**Recorded information:**
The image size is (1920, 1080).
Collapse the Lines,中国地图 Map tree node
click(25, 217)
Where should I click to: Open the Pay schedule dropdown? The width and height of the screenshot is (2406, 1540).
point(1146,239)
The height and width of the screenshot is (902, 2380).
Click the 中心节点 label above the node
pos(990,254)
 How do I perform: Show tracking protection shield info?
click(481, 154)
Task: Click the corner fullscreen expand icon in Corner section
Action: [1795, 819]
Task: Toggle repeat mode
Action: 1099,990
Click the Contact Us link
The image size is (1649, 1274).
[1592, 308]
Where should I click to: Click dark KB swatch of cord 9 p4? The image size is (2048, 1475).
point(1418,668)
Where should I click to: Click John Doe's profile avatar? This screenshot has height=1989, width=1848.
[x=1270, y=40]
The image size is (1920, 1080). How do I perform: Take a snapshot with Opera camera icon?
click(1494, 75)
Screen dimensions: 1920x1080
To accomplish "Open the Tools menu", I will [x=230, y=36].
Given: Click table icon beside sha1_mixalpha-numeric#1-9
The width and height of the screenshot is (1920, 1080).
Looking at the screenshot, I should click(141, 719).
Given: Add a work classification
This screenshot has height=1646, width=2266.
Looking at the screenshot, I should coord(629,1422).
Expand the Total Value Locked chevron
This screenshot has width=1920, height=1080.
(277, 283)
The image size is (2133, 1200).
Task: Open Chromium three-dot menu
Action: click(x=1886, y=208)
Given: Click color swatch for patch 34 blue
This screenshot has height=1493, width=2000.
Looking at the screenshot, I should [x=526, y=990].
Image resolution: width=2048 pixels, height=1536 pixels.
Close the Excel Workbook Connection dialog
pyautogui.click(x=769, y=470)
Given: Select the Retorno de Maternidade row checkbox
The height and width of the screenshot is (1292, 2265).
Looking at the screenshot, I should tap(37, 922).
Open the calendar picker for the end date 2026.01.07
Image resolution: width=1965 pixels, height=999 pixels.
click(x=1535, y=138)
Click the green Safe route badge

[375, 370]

**Brief:** Everything from the line containing "Where should I click to: Click dark" to the end of the records must be written out exactly; include both of those lines and no others.

**Output for this exercise:**
Where should I click to: Click dark KB swatch of cord 9 p4? The image size is (2048, 1475).
point(1418,668)
Where should I click to: Click John Doe's profile avatar? This screenshot has height=1989, width=1848.
[x=1270, y=40]
The image size is (1920, 1080). How do I perform: Take a snapshot with Opera camera icon?
click(1494, 75)
Screen dimensions: 1920x1080
To accomplish "Open the Tools menu", I will [x=230, y=36].
Given: Click table icon beside sha1_mixalpha-numeric#1-9
The width and height of the screenshot is (1920, 1080).
Looking at the screenshot, I should click(141, 719).
Given: Add a work classification
This screenshot has height=1646, width=2266.
Looking at the screenshot, I should coord(629,1422).
Expand the Total Value Locked chevron
This screenshot has width=1920, height=1080.
(277, 283)
The image size is (2133, 1200).
Task: Open Chromium three-dot menu
Action: click(x=1886, y=208)
Given: Click color swatch for patch 34 blue
This screenshot has height=1493, width=2000.
Looking at the screenshot, I should [x=526, y=990].
Image resolution: width=2048 pixels, height=1536 pixels.
Close the Excel Workbook Connection dialog
pyautogui.click(x=769, y=470)
Given: Select the Retorno de Maternidade row checkbox
The height and width of the screenshot is (1292, 2265).
Looking at the screenshot, I should tap(37, 922).
Open the calendar picker for the end date 2026.01.07
Image resolution: width=1965 pixels, height=999 pixels.
click(x=1535, y=138)
Click the green Safe route badge

[375, 370]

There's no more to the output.